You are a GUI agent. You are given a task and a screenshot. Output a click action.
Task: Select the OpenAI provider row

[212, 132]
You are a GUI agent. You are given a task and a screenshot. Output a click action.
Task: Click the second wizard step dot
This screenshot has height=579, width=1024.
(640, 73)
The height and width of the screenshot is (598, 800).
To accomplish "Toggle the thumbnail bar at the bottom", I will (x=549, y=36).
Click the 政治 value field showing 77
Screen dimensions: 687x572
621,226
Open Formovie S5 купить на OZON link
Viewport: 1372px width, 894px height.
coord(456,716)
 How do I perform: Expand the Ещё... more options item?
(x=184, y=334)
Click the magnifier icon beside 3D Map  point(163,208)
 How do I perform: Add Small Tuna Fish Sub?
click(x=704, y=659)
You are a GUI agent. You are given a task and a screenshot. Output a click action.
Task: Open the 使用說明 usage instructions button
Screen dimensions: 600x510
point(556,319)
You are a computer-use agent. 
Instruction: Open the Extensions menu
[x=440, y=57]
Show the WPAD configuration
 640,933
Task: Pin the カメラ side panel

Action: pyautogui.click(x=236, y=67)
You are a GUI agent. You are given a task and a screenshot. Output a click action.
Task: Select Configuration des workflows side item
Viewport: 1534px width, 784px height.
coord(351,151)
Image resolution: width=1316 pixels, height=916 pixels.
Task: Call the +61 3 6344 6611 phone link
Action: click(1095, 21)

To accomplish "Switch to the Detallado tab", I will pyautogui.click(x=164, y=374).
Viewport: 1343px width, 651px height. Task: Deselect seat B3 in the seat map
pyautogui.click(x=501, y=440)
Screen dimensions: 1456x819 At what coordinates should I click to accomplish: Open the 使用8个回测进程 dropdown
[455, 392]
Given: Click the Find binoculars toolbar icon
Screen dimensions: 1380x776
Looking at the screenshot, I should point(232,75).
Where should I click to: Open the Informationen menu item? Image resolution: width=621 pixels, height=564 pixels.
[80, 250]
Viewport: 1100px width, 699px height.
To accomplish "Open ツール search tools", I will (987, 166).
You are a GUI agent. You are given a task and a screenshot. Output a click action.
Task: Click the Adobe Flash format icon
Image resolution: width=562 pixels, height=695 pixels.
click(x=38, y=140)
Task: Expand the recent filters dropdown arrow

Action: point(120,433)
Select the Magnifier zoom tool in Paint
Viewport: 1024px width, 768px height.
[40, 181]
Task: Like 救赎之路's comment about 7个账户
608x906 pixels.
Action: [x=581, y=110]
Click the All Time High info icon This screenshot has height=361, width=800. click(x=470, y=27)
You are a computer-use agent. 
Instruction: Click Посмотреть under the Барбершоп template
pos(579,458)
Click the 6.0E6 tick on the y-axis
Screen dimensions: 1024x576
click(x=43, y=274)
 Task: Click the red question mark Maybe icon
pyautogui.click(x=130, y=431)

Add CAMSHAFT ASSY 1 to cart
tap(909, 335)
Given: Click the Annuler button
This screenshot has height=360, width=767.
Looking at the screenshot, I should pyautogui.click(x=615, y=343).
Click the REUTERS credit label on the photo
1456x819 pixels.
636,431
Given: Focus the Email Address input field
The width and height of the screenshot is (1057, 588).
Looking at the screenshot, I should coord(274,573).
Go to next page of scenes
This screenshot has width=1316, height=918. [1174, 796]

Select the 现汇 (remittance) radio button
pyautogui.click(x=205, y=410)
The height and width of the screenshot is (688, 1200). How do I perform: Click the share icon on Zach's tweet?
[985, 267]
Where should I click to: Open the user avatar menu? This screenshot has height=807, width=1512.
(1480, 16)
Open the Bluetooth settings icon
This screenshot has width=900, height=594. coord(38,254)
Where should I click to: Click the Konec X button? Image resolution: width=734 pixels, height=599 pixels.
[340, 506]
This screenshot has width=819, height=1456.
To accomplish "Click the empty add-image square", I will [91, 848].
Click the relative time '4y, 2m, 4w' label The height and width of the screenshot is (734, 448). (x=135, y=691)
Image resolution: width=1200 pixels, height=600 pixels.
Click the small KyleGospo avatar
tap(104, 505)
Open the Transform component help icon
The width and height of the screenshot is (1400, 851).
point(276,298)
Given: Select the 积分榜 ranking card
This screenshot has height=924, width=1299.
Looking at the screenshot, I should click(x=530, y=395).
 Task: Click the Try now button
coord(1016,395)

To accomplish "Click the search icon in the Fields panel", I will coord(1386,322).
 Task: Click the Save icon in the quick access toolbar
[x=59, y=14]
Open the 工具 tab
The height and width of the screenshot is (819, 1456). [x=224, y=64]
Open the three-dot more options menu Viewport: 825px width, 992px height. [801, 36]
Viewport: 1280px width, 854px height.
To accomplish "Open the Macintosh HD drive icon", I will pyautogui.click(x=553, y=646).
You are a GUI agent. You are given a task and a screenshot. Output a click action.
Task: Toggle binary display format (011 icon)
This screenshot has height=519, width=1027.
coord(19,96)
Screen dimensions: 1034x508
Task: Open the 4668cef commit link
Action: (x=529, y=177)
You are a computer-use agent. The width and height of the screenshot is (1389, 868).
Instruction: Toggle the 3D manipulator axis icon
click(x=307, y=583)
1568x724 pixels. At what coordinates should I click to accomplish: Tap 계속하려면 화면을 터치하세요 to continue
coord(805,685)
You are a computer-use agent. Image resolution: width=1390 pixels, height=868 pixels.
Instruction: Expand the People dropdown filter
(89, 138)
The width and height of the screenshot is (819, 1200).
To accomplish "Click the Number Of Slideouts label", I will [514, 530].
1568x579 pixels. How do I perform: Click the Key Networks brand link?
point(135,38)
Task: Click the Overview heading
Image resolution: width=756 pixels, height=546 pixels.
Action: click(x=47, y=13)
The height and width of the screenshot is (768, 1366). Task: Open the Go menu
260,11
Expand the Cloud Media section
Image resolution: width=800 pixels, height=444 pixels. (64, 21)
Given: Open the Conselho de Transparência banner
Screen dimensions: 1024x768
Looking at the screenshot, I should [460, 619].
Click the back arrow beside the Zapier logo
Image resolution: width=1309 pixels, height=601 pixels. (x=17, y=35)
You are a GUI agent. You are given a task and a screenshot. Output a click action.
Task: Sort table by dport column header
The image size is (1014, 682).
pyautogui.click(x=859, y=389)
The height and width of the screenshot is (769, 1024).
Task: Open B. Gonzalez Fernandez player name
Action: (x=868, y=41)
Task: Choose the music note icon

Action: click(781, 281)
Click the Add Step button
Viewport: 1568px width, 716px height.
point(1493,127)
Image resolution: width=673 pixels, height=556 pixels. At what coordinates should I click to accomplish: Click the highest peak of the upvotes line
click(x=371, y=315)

**What you should do:**
Copy out, word for word, the part of the data that opens with the line containing "Viewport: 1343px width, 651px" and closes with the line containing "will (987, 166).", keeping both of those lines.

**Correct result:**
Viewport: 1343px width, 651px height. Task: Deselect seat B3 in the seat map
pyautogui.click(x=501, y=440)
Screen dimensions: 1456x819 At what coordinates should I click to accomplish: Open the 使用8个回测进程 dropdown
[455, 392]
Given: Click the Find binoculars toolbar icon
Screen dimensions: 1380x776
Looking at the screenshot, I should point(232,75).
Where should I click to: Open the Informationen menu item? Image resolution: width=621 pixels, height=564 pixels.
[80, 250]
Viewport: 1100px width, 699px height.
To accomplish "Open ツール search tools", I will (987, 166).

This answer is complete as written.